A system call is a controlled entry point into the kernel. It:

  1. Saves CPU state — registers, flags
  2. Switches privilege — user mode (ring 3) → kernel mode (ring 0)
  3. Validates arguments — checks pointers, copies data from userspace
  4. Executes kernel code — the actual operation
  5. Returns to userspace — restores registers, switches back to ring 3

On x86-64, the syscall instruction triggers this transition. The kernel uses the value in rax as the syscall number to dispatch to the right handler.

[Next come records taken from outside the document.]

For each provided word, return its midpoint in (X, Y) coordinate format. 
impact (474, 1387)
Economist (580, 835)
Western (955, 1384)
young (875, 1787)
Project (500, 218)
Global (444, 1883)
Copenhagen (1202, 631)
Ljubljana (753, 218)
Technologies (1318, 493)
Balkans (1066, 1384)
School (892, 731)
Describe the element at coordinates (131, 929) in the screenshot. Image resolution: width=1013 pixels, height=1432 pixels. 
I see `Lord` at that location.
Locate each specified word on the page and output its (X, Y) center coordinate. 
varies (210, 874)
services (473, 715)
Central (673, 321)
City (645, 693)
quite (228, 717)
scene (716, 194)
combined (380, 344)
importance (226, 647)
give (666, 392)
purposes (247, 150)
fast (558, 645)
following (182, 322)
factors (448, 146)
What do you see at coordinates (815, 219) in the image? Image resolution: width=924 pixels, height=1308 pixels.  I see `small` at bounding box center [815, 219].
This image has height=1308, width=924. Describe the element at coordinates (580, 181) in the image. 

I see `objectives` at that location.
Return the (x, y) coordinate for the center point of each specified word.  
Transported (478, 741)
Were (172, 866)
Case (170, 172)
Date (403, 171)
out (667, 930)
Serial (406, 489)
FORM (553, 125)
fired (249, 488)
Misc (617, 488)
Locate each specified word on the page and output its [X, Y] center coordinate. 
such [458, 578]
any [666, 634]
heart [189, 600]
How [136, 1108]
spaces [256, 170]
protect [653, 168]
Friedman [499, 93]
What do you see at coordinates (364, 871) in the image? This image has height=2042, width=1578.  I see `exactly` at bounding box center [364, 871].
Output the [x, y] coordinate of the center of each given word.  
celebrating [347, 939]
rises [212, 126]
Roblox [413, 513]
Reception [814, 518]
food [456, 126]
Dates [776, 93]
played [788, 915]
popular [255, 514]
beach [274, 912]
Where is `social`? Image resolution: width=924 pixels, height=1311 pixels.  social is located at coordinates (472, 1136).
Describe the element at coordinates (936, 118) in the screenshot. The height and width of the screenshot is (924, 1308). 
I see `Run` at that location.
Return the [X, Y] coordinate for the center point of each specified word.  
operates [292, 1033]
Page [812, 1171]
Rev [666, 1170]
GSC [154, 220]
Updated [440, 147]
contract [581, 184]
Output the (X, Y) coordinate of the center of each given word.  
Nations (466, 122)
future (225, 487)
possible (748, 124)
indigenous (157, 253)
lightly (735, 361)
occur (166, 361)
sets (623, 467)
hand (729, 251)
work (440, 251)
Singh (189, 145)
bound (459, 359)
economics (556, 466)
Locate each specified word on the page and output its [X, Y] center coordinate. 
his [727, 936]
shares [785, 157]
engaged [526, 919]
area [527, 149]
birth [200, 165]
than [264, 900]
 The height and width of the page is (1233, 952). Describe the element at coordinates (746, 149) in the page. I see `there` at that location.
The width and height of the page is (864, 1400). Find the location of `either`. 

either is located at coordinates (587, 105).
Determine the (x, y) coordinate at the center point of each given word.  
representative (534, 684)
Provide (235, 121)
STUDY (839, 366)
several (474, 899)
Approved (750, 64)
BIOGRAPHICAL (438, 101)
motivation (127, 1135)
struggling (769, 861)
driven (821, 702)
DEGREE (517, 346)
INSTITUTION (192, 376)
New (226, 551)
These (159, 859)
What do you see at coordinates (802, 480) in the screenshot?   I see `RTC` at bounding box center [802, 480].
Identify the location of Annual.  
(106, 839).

Userspace                    Kernel
─────────────────────────────────────────────────────
glibc: write(fd, buf, len)
  │  mov rax, 1  (SYS_write)
  │  mov rdi, fd
  │  mov rsi, buf
  │  mov rdx, len
  │  syscall
  │              ──────────→  entry_SYSCALL_64
  │                           saves registers
  │                           calls sys_write()
  │                               → vfs_write()
  │              ←──────────  returns result in rax
  │  return rax (bytes written, or -errno)

Pages in this section

Page What it covers
Syscall Entry Path x86-64 entry, privilege switch, argument passing, vDSO
SYSCALL_DEFINE and dispatch How syscalls are defined, the dispatch table, ABI
Adding a new syscall Step-by-step walkthrough for kernel contributors
32-bit Compat Syscalls Supporting 32-bit userspace on 64-bit kernels; compat types and helpers
ptrace and Syscall Interception How strace, debuggers, and seccomp-notify intercept syscalls
vDSO and Virtual System Calls Kernel-accelerated clock reads without ring transitions
Syscall Auditing audit subsystem, audit_context, NETLINK_AUDIT, auditctl/ausearch/aureport
Syscall Restart Mechanisms ERESTARTSYS, ERESTART_RESTARTBLOCK, restart_block, restart_syscall()
Syscall War Stories Real bugs, ABI breaks, and lessons from the syscall interface

Quick reference

# List all syscalls with numbers
ausyscall --dump | head -20

# Trace syscalls of a process
strace ls

# Count syscalls
strace -c ls 2>&1

# See syscall overhead
perf stat -e 'syscalls:sys_enter_*' -- ls

# See syscall table in kernel
grep -r "SYSCALL_DEFINE" kernel/sys.c | head -10